───── Dataset records

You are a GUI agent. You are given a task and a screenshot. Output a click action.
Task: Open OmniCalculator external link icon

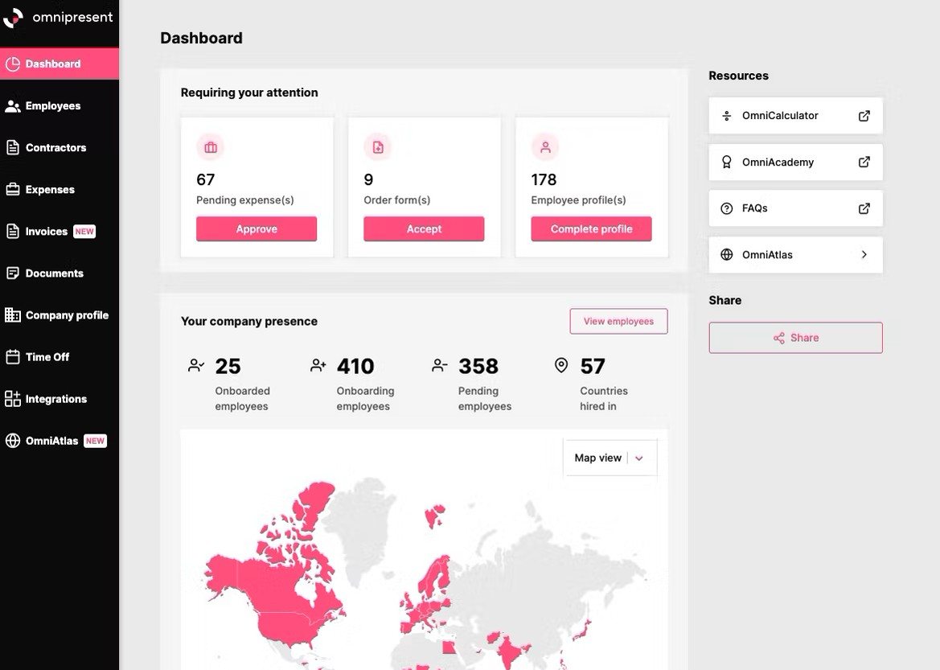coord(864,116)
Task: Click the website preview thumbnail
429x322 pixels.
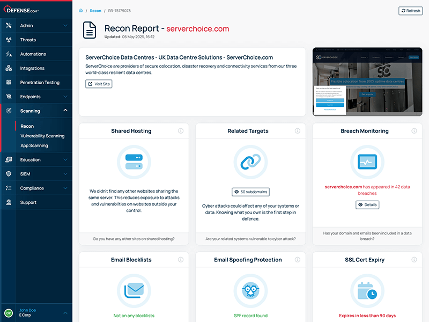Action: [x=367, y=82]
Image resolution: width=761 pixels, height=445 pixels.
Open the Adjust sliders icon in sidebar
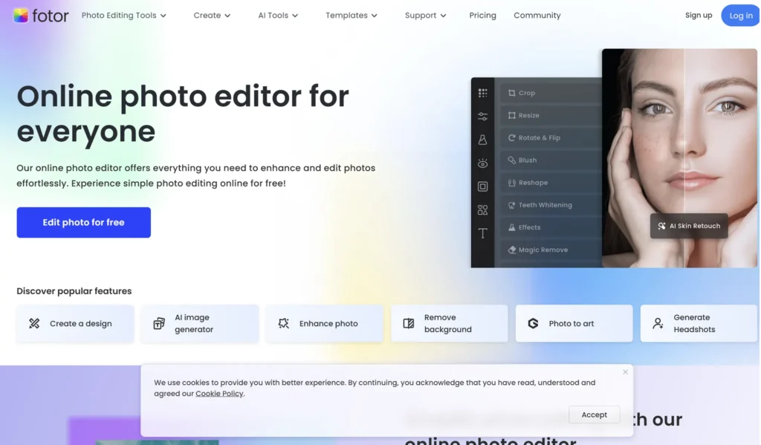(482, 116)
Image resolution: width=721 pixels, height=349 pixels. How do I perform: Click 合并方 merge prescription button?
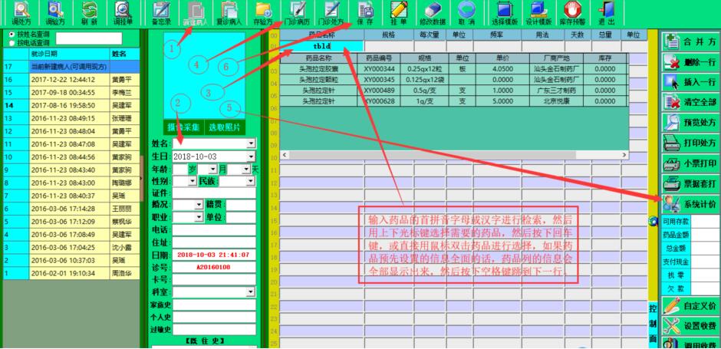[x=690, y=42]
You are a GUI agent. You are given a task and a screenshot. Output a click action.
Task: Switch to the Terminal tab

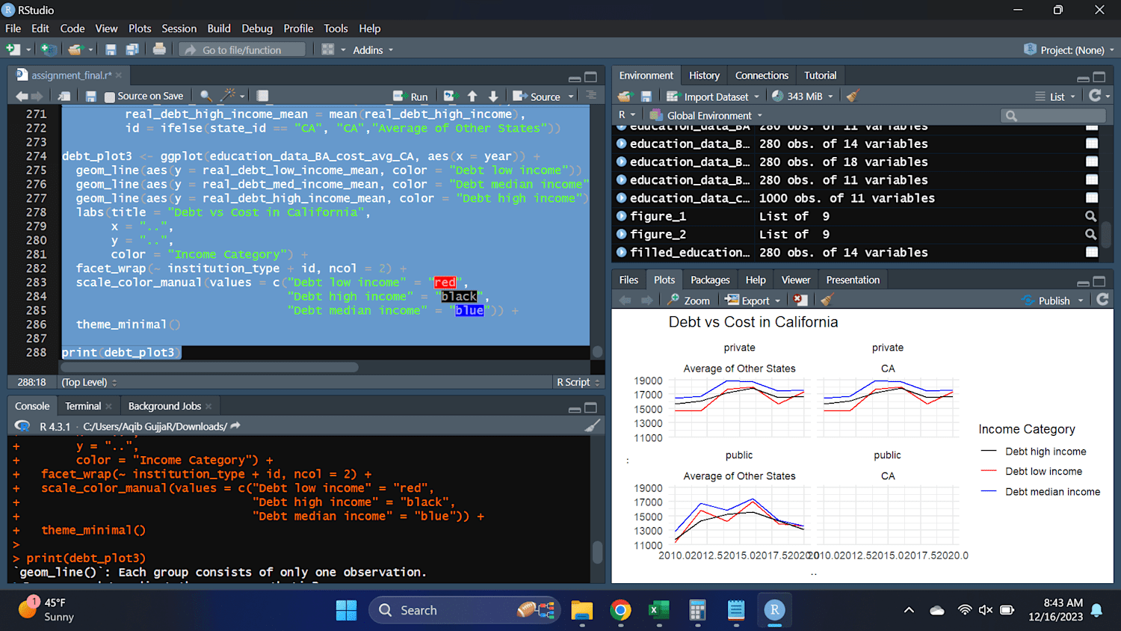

──────────
───── Dataset records

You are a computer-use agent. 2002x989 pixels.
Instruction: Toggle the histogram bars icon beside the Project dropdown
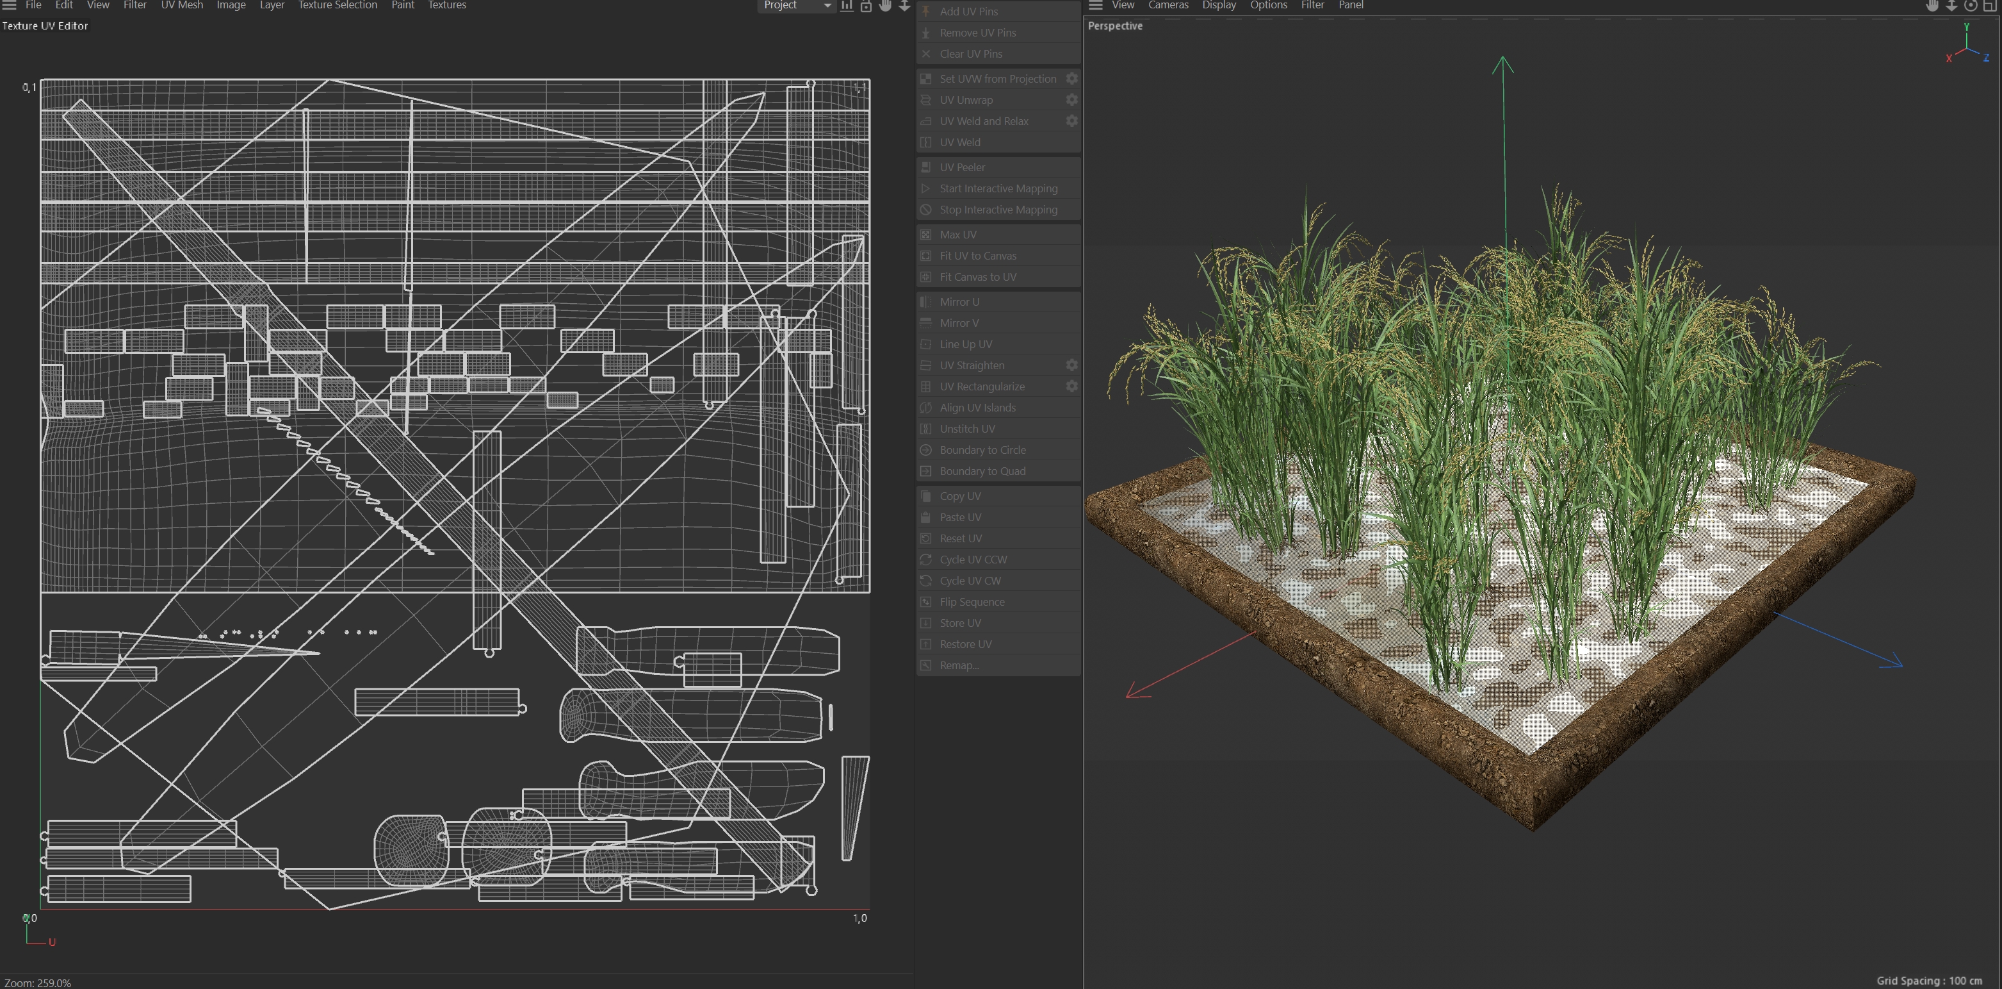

──────────

Required work →
Reproduce the data above word for word, starting with the line that contains "Image resolution: width=721" and going on through the line that contains "Task: Switch to the Terminal tab". Omit the pictures from your copy.

Answer to this task →
Image resolution: width=721 pixels, height=349 pixels. How do I perform: Click 合并方 merge prescription button?
[x=690, y=42]
You are a GUI agent. You are given a task and a screenshot. Output a click action.
Task: Switch to the Terminal tab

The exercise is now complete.